It looks like we’ll have to stop joking about Intel’s integrated graphics. With the arrival of the 10th-gen Ice Lake CPU, we’re finally seeing impressive graphics performance. Sure, we called out just how much faster it is in our performance preview, but to appreciate how much of a jump 10th-gen Ice Lake brings, you have to take a few steps back.
We went to our database of reviewed laptops and cobbled together 3DMark Sky Diver scores from various laptop generations. The chart includes 2013’s 4th-gen Haswell U and its HD4400 graphics, as well as 2015’s 5th-gen Broadwell U’s HD 5200. We also included the lone and fairly rare Iris 540, used in 2015’s 6th-gen Skylake U. We didn’t include low-power chips, such as Cherry Trail’s HD and Core M variants, because we can stoop only so far.
The results aren’t exactly apples to apples, because graphics performance has varied with drivers, BIOS, and OS evolutions, as well each device’s cooling ability. On the other hand, those updates never improved Intel’s integrated graphics much anyway.
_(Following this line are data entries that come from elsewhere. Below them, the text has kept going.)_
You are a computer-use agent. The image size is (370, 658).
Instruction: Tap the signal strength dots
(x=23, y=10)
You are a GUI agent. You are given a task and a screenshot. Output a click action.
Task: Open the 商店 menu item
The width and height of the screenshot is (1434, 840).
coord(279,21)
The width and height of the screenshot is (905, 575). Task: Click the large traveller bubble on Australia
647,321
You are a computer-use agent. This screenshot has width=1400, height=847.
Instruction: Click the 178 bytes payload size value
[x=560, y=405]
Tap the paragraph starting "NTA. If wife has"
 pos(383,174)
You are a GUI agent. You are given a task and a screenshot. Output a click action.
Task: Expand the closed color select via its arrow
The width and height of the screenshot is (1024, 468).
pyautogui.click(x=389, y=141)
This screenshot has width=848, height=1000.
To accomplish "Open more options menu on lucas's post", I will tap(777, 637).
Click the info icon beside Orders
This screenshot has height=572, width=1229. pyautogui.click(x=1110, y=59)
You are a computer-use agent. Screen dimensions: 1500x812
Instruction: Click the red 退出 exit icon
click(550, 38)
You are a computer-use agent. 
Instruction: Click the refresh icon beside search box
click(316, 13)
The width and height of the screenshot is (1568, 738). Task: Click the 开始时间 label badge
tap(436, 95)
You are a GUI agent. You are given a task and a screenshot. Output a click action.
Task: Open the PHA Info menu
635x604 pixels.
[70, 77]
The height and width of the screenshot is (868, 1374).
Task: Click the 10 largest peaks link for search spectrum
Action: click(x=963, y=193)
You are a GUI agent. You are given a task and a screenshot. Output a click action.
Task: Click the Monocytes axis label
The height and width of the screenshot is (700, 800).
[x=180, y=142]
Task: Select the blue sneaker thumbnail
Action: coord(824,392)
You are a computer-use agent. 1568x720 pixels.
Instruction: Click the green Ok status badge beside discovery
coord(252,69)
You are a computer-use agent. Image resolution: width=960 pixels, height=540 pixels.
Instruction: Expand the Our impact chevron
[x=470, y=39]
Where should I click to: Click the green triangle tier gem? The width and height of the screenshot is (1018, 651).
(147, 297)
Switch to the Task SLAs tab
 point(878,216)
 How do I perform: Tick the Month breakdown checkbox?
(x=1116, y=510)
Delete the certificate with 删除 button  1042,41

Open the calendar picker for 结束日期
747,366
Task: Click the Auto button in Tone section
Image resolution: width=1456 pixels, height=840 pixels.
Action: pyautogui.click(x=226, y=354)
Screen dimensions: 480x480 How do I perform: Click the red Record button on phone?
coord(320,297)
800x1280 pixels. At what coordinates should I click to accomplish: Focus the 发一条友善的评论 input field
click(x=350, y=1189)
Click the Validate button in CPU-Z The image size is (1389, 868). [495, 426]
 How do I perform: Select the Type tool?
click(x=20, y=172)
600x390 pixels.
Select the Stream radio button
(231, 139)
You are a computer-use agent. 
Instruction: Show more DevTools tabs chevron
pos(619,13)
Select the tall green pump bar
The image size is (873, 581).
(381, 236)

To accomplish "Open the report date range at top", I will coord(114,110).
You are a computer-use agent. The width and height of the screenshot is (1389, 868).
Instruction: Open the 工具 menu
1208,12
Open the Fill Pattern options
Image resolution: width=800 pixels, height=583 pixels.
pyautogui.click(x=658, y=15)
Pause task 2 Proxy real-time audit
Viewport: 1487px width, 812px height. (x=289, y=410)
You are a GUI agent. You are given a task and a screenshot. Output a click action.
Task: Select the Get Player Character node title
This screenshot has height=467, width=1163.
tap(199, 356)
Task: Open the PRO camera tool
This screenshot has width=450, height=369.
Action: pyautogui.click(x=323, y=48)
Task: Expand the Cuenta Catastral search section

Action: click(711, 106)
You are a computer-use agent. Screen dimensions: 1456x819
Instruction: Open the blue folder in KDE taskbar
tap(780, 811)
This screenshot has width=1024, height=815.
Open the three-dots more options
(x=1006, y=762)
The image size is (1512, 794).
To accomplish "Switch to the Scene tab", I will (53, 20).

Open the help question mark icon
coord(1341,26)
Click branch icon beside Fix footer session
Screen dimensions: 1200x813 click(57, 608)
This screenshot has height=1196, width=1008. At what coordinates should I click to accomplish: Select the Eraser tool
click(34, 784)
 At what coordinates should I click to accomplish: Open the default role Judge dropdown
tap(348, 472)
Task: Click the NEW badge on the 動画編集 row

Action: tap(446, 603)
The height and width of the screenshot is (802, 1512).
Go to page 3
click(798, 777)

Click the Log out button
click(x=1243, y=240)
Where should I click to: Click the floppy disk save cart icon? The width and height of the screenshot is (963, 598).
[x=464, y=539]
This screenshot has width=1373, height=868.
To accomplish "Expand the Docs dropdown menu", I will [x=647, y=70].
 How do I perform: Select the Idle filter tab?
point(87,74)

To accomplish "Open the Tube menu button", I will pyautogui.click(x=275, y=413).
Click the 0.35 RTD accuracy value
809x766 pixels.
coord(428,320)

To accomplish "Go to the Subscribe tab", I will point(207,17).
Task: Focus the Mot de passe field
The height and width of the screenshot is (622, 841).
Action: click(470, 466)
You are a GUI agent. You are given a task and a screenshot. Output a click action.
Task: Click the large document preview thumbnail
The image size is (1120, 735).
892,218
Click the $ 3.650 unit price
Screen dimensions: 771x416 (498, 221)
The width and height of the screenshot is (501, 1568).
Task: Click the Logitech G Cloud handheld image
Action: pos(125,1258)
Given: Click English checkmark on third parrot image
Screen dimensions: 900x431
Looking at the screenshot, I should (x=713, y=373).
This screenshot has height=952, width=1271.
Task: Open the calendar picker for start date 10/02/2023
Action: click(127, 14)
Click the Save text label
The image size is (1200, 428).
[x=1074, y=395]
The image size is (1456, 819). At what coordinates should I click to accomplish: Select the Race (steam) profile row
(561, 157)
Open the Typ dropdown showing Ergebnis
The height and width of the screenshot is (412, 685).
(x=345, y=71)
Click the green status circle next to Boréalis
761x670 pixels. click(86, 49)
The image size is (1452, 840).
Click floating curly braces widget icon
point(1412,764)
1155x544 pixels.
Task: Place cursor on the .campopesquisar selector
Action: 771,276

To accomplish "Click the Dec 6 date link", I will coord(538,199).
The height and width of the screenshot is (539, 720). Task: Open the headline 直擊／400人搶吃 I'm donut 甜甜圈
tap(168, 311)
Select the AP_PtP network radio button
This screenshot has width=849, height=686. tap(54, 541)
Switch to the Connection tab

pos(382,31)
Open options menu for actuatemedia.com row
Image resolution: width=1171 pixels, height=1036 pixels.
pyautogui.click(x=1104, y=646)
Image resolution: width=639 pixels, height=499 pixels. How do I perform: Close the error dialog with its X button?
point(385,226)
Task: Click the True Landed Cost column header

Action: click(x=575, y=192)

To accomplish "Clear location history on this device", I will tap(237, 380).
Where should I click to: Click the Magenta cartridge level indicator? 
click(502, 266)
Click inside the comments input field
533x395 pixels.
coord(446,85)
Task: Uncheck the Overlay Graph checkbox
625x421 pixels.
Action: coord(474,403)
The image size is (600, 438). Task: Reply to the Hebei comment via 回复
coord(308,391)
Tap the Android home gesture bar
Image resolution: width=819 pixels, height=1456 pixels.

As you can see in the chart below, it’s been mostly one horrible slog in graphics performance from 2013 until 2019, with barely an upward blip. If you subtracted Iris graphics from this, it’d be so flat you could practically use it as a floor level.

We looked at Intel’s integrated graphics performance has been since 2013 and yup, it’s a big jump.
If you’re wondering about the graphics load, 3DMark Sky Diver is a DirectX 11 test designed for “mid-range” gaming PCs and laptops. 3DMark’s advice is to stick to this test unless your score exceeds 12,000. The test runs at 1920×1080 resolution and uses about 1GB of graphics memory. The tessellation detail is rated at a medium load by 3DMark. There are two tests run with the first using 1.6 million vertices, 150,000 tessellation patches, 3.9 million triangles and 30.3 million pixels and 0.78 million shaders per frame. Graphics test 2 uses 0.9 million vertices, 90,000 tessellation patches, 1.5 million triangles, 13.9 million pixels and 2.7 million shaders per frame.
Because we wanted to focus on pure graphics performance, our chart shows only the graphics score from Sky Diver.
But again: This is really to illustrate how big of a jump this is for Intel. After years of just phoning it in, we can honestly say it’s looking like we won’t be able to use those integrated graphics jokes for much longer.

Charlie Brown finally kicked the football!